Arizona Attorney General Kris Mayes asks state Supreme Court to reconsider 1864 abortion ban
As lawmakers prepared to again try to repeal a 160-year-old abortion ban, Arizona Attorney General Kris Mayes’ office on Tuesday asked the state Supreme Court to reconsider its decision to uphold the ban.
The 32-page motion for reconsideration asks the court to revise or toss its April 9 ruling to uphold the ban, claiming the decision ignores normal legal traditions and previous laws while attempting to trump a federal court ruling in a different lawsuit.
The Arizona Supreme Court may not "position itself as a court of higher review regarding federal decisions," Solicitor General Joshua Bendor warned in the motion.
Mayes' spokesperson, Richie Taylor, said the court has no deadline to respond to the reconsideration request, but could "ask the other side for a response or to deny it."
The motion doesn't ask the court to stay its ruling while, or if, it considers the request.
"We're confident that the Arizona Supreme Court will affirm its recent decision," said Jake Warner, senior counsel for the conservative law group Alliance Defending Freedom.
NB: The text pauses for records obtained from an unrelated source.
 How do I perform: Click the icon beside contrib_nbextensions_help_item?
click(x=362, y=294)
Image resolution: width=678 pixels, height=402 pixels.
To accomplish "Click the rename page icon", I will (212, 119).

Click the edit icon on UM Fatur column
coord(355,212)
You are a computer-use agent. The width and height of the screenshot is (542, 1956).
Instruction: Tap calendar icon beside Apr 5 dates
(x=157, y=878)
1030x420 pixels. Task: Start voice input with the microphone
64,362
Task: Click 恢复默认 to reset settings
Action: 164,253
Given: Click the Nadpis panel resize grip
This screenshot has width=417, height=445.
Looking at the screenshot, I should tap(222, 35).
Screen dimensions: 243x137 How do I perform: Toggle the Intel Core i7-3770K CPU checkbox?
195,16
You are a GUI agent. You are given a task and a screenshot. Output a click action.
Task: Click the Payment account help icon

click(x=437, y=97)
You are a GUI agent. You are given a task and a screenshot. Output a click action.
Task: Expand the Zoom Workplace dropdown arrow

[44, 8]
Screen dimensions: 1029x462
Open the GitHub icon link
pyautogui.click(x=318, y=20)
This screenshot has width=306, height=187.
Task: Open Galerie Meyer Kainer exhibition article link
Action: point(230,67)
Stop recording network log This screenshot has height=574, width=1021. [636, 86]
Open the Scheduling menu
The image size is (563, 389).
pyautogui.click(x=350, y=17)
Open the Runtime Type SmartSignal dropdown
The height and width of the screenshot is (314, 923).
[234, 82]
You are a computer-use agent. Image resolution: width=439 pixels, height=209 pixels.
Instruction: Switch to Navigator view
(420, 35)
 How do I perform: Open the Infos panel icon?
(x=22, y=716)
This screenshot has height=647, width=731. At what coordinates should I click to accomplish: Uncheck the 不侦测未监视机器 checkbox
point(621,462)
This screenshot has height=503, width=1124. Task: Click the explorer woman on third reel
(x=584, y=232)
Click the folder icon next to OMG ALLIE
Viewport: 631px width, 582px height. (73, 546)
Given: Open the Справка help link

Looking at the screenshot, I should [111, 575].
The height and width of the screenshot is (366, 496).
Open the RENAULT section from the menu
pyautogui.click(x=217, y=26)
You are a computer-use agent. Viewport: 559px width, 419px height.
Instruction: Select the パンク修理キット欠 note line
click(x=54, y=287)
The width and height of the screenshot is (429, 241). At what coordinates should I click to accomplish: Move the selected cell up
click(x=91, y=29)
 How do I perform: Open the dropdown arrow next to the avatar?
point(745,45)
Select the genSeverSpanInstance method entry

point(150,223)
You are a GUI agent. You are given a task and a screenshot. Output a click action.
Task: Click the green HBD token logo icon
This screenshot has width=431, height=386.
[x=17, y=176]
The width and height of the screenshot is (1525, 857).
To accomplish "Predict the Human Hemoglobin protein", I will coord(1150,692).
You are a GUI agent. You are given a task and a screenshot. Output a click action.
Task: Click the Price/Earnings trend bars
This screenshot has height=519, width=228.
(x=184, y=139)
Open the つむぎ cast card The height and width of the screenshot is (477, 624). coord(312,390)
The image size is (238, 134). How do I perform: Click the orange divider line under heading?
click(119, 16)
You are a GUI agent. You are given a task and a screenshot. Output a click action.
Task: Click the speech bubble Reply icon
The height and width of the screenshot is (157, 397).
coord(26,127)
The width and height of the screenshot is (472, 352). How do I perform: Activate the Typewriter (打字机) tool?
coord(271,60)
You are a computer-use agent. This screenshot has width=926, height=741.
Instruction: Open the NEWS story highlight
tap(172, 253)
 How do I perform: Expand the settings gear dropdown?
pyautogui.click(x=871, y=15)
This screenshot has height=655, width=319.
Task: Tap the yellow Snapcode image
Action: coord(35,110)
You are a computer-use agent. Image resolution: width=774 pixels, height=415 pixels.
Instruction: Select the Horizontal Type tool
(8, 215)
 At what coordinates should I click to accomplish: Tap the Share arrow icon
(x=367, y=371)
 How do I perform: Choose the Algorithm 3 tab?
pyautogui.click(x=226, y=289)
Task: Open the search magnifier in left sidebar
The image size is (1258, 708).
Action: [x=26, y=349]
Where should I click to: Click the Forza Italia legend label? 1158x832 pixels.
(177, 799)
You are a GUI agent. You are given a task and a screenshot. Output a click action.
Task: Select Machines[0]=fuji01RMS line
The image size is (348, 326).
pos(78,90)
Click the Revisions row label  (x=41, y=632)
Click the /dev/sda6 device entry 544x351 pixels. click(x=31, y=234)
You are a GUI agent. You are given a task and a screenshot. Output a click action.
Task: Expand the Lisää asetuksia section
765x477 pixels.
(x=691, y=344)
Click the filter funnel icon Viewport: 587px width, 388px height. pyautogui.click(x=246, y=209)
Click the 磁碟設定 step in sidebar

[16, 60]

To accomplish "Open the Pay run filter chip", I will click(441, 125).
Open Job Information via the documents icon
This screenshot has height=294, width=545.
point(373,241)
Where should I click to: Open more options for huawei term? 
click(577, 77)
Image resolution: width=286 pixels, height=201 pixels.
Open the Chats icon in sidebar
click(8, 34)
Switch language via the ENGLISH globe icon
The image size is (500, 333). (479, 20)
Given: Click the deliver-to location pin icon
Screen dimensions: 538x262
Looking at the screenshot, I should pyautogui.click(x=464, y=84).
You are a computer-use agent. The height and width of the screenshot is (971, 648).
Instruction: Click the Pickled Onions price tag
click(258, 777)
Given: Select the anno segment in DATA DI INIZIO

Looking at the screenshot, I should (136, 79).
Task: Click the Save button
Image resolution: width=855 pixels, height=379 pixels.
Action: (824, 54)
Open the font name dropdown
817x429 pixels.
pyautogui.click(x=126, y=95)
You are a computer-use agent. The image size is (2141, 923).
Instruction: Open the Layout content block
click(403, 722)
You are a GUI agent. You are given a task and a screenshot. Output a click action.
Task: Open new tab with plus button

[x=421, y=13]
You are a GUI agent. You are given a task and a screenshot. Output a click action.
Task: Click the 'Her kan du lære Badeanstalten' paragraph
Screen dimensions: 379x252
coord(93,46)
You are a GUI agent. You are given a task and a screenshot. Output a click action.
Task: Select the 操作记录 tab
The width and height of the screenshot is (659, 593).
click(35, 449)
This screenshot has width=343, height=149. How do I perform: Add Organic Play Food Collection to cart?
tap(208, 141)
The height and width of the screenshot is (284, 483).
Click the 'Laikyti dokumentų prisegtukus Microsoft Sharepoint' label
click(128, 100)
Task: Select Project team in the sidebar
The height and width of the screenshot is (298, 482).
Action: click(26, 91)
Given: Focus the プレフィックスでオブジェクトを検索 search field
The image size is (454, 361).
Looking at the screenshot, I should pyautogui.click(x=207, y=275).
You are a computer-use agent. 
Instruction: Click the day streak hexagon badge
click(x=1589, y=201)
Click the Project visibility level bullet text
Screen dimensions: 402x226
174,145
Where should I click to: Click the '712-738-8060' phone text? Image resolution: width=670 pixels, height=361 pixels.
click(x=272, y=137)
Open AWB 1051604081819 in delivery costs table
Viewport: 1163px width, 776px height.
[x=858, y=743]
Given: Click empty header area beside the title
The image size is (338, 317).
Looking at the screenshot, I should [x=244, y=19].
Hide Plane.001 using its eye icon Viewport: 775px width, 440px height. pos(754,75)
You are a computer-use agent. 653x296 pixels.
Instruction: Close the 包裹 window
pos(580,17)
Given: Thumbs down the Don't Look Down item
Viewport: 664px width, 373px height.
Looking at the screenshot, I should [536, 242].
The group, which is providing free legal services for an anti-abortion doctor who wants to see the ban go into effect, said the ruling allows Arizonans to respect life as "our most fundamental human right."
In the 4-2 ruling, the court said the pre-statehood law, which requires two to five years in prison for anyone providing an abortion, "is now enforceable." The only exception in the law is to save a mother's life.
When the law might be enforced is unknown. No county prosecutor has presented a possible case, and Mayes has said she won't enforce it or any other anti-abortion law. She's backed up by an executive action by fellow Democrat Gov. Katie Hobbs that gives authority over abortion-related prosecutions to the Attorney General's Office.
Lawyers for an anti-abortion doctor in the case say the law could be enforced starting April 24. But a deal reached in a separate, 2022 court action called for a 45-day delay in enforcement following the official mandate.
Mayes said earlier this week that means the law could not take effect until June 8.
Reproductive rights advocates and medical professionals warn that enforcing the pre-statehood law could threaten women's lives. Democrats in the state Legislature have tried for the last two weeks to repeal the law since the ruling, helped by a few Republicans from swing districts who have felt the ruling's political impact.
Meeting only each Wednesday for the time being, the Legislature is expected to hear another motion to waive rules and advance a repeal bill on April 24.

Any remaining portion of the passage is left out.